Supplied passage:
· · · · · · ·
For maximum distribution of rows in a hash cluster, HASHKEYS should always be a prime number.

For example, suppose you cluster the EMP table by DEPTNO, and there are 100 DEPTNOs, with values 10, 20, . . ., 1000. Assuming you bypass the internal hash function and you create a cluster with HASHKEYS of 100, then department 10 will hash to 10, department 20 to 20, . . ., department 110 to 10 (110 mod 100), department 120 to 20, and so on. Notice that there are 10 entries for hash values of 10, 20, . . ., but none for 1, 2, . . ., and so on. As a result, there is a lot of wasted space and possibly a lot of overflow blocks because of collisions. Alternatively, if HASHKEYS is set to 101, then each department number hashes to a unique hash key value.

Controlling Space in Hash Clusters: Examples

The following examples show how to correctly choose the cluster key and set the HASH IS, SIZE, and HASHKEYS parameters. For all examples, assume that the data block size is 2K and that on average, 1950 bytes of each block is available data space (block size minus overhead).

Example 1

You decide to load the EMP table into a hash cluster. Most queries retrieve employee records by their employee number. You estimate that the maximum number of rows in the EMP table at any given time is 10000 and that the average row size is 55 bytes.

In this case, EMPNO should be the cluster key. Since this column contains integers that are unique, the internal hash function can be bypassed. SIZE can be set to the average row size, 55 bytes; note that 34 hash keys are assigned per data block. HASHKEYS can be set to the number of rows in the table, 10000, rounded up to the next highest prime number, 10001:

CREATE CLUSTER emp_cluster (empno NUMBER)
· · · · · · ·
Data records:
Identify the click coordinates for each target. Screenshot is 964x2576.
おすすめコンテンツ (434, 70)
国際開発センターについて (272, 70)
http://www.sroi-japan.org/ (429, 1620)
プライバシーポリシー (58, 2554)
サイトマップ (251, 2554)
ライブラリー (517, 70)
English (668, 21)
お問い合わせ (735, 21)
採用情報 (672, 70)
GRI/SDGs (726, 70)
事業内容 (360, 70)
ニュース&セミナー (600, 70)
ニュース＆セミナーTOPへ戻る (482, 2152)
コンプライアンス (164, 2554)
· · · · · · ·
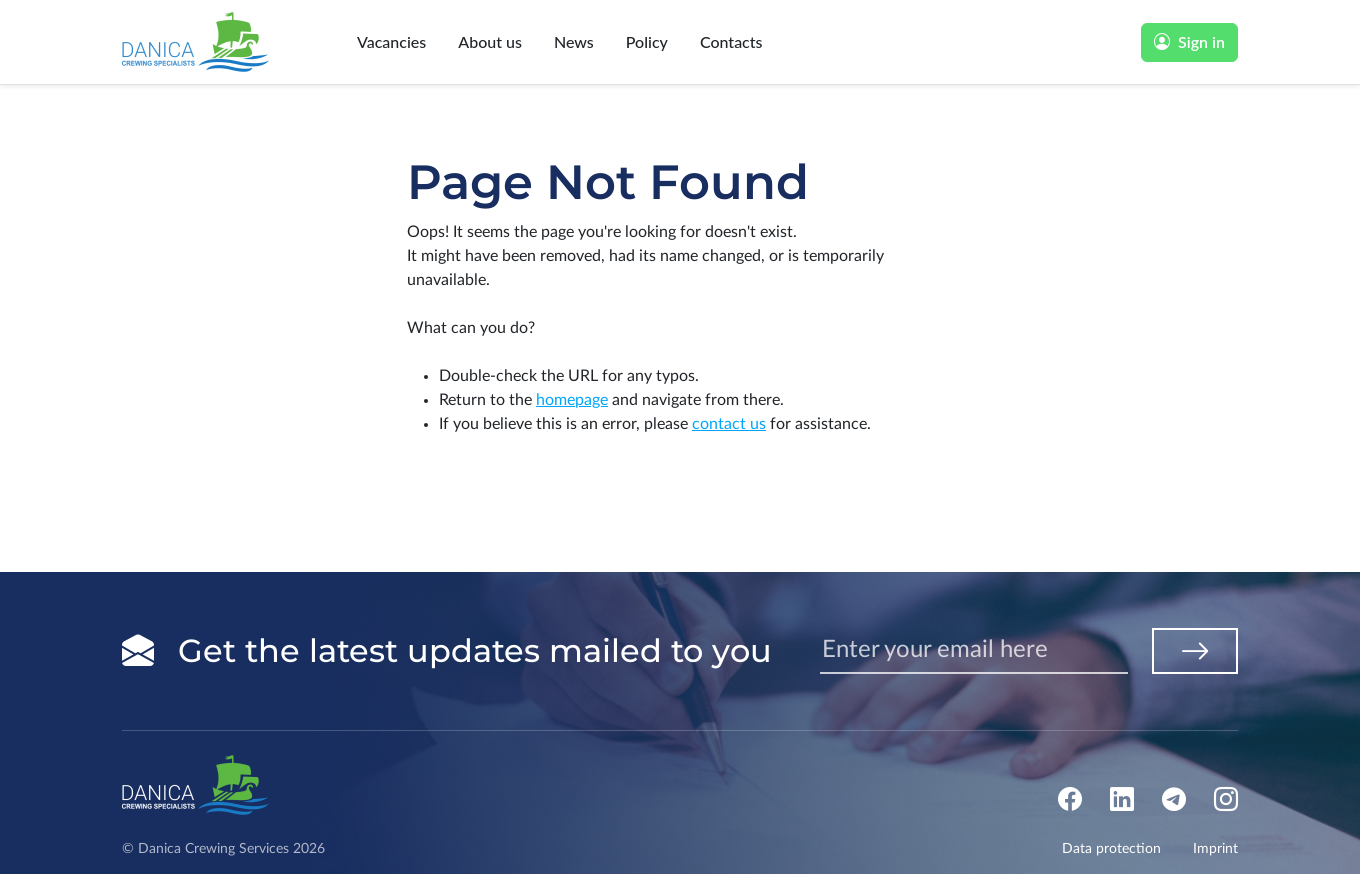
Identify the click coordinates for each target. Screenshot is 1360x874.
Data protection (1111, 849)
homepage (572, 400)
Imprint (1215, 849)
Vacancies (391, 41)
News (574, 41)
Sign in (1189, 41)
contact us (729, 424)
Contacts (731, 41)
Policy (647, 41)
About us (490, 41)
· · · · · · ·
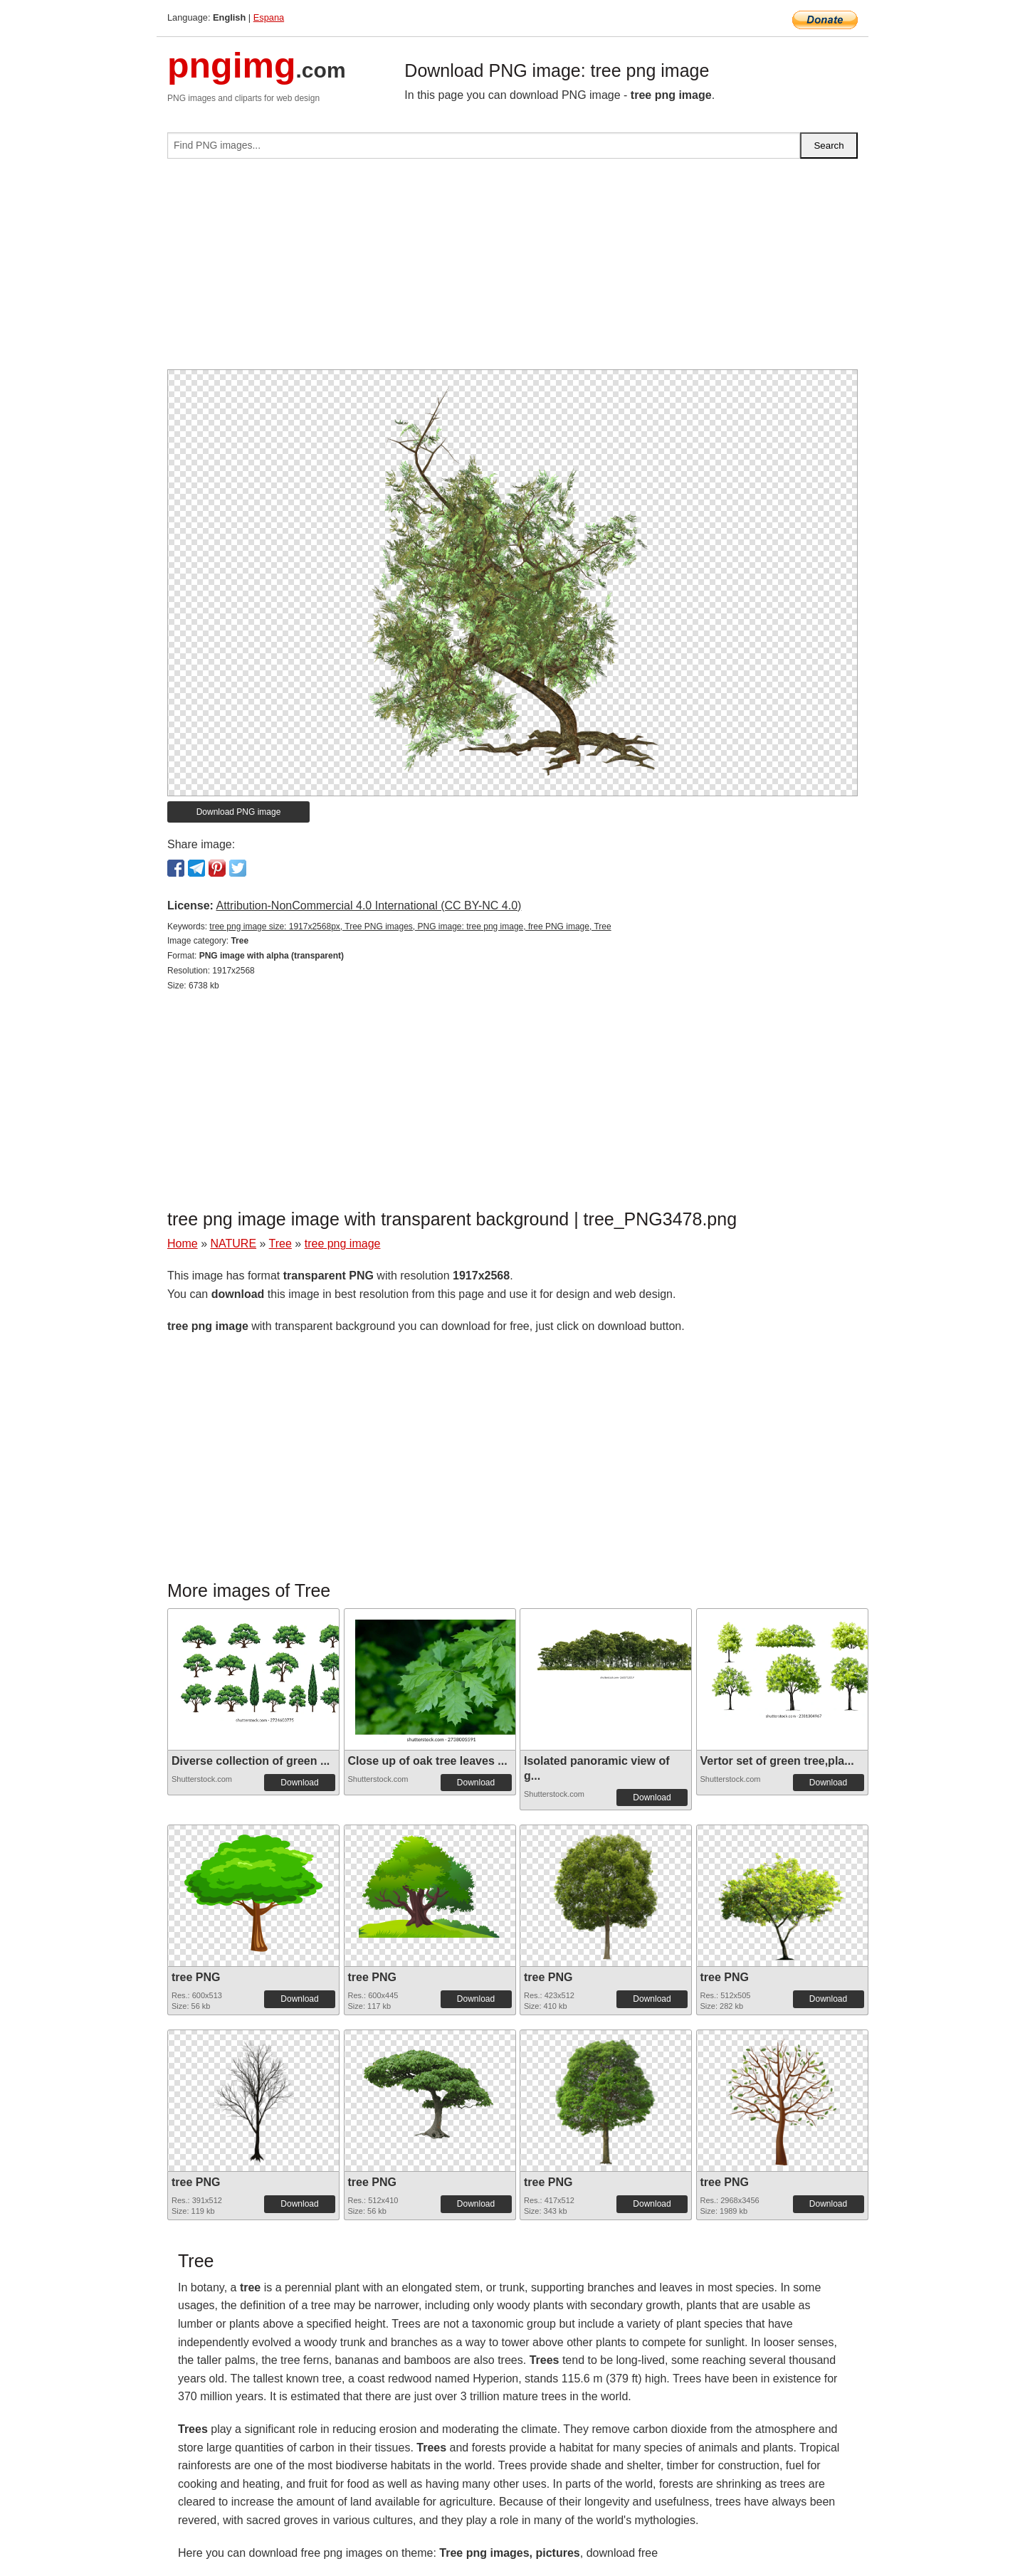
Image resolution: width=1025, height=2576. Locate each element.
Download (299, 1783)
· · · · · · ·
Reproduce the hash cluster passage above word for word, from "The following examples" to "is 55 bytes.".

The completed task:
The following examples show how to correctly choose the cluster key and set the HASH IS, SIZE, and HASHKEYS parameters. For all examples, assume that the data block size is 2K and that on average, 1950 bytes of each block is available data space (block size minus overhead).

Example 1

You decide to load the EMP table into a hash cluster. Most queries retrieve employee records by their employee number. You estimate that the maximum number of rows in the EMP table at any given time is 10000 and that the average row size is 55 bytes.